GCG's Game Design Challenge: DS Platformer Innovation

The platforming genre has a lot of entries on the DS, but few of them exclusively use the touchscreen to create innovative gameplay. In GameCareerGuide's new Game Design Challenge, readers are asked to devise exactly that.

As the introduction to the new Challenge, which is a popular recurring part of Gamasutra's sister educational website's line-up, explains:

"Though the Nintendo DS has been out for years and is one of the most successful platforms in the history of gaming, very few games have truly innovated in the standard platforming genre. The system's most popular platformer, New Super Mario Bros. plays it safe with tested 2D gameplay and button input.

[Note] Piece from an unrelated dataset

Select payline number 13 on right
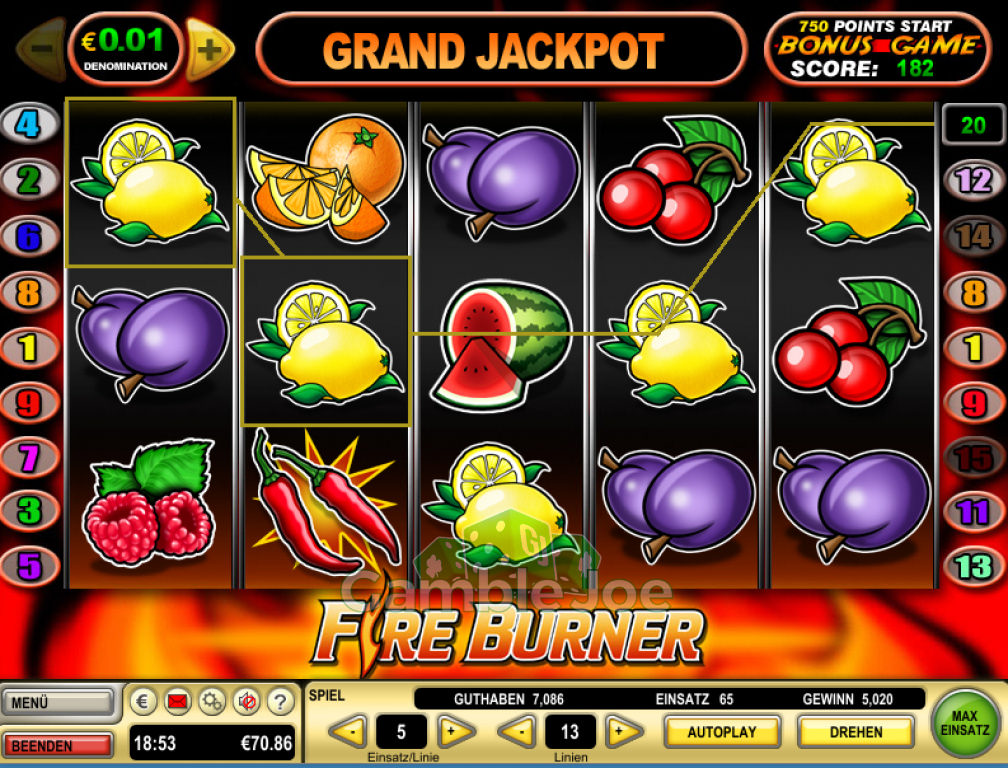click(975, 567)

HAL Laboratory's Kirby Canvas Curse, on the other hand, breathes new life into a series otherwise known for being reliable and cute. And it does this with a very DS-centric play mechanic: using the stylus to draw ramps for the ever-moving Kirby to traverse.

There's much more room for innovation in this genre.

Your task is to create an innovative, stylus-based platforming game mechanic for the Nintendo DS. You can't use the buttons on the system; just the touch-screen.

Bear in mind that you only have to concentrate on the mechanic itself, not the full game design that supports it -- but feel free to elaborate as much or as little as you like."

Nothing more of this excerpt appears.